Reproduce word for word the passage of the dental crown text that starts at "CEREC® stands for" and ends at "for a Dental Crown?".

##### PROVIDED TEXT

While your teeth are incredibly strong, their strength can become compromised by a deep crack, a large chip, or even heavy decay. Rather than extracting the tooth, a porcelain crown from Dr. DeStefano can save the tooth. A crown returns the strength, appearance, and function to the tooth.
What Is A Dental Crown?
The upper part of a tooth, the visible portion, is known as the clinical crown. The root is below the gum line, hooking the tooth into the jawbone. A dental crown is an artificial restoration that usually covers the entire clinical crown.
Formerly, crowns were often called “caps.” This moniker came from what the crown does — it fits over the entire area of the tooth above the gum line, restoring the original size and shape of the tooth. More important, it gives the tooth back its strength.
Dr. DeStefano only uses porcelain for his crowns, and they are milled in our office with our advanced CEREC system.
What is a CEREC® crown?
CEREC® stands for Chairside Economical Restoration of Esthetic Ceramics. The system was developed to enable practices to design and create porcelain crowns right in the office, without the delay and extra appointment needed by having a dental lab fabricate the practice’s crowns.
Am I a Candidate for a Dental Crown?
As noted, crowns are used to save a damaged tooth. But they are also used as anchors for bridges, and they can be cosmetic in nature, covering a misshapen or badly stained tooth.
Here’s the list of problems a crown can fix:
- Broken or fractured teeth
- Teeth with overly large fillings
- Heavily decayed teeth
- Chipped teeth
- Severely worn down teeth
- Misshapen teeth
- Severely discolored teeth
- Teeth that have had a root canal
CEREC crown process
At Dr. DeStefano’s the tooth is prepared for the crown in the same way. It is shaved down on all sides and on the top. Various measurements and images are then taken of the tooth. In other practices, impressions would also be made. This would be sent to the lab to make the crown. Instead, Dr. DeStefano only needs the data (no goopy impressions required!), which he then sends directly to his CEREC® 3D system. The system software allows him to create a three dimensional design of the patient’s crown right in the office. Once his design is finished, he can share it with the patient for final approval.
Once the design is finalized, Dr. DeStefano simply sends the design parameters directly to the CEREC® milling station. The milling station takes a small block of solid dental porcelain and mills it to the precise specs of Dr. DeStefano’s design. This milling usually takes around 30 minutes.

##########
##### STORED DATA

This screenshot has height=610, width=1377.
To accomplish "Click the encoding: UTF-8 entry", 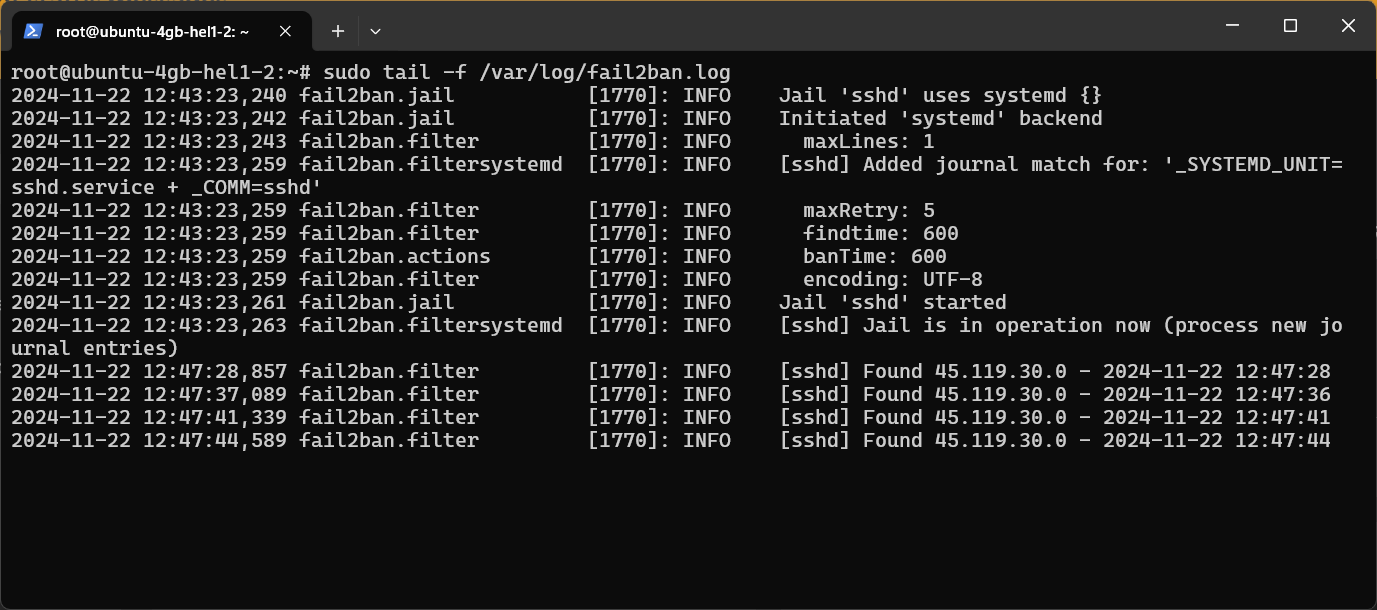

##########

ANSWER BELOW ->
CEREC® stands for Chairside Economical Restoration of Esthetic Ceramics. The system was developed to enable practices to design and create porcelain crowns right in the office, without the delay and extra appointment needed by having a dental lab fabricate the practice’s crowns.
Am I a Candidate for a Dental Crown?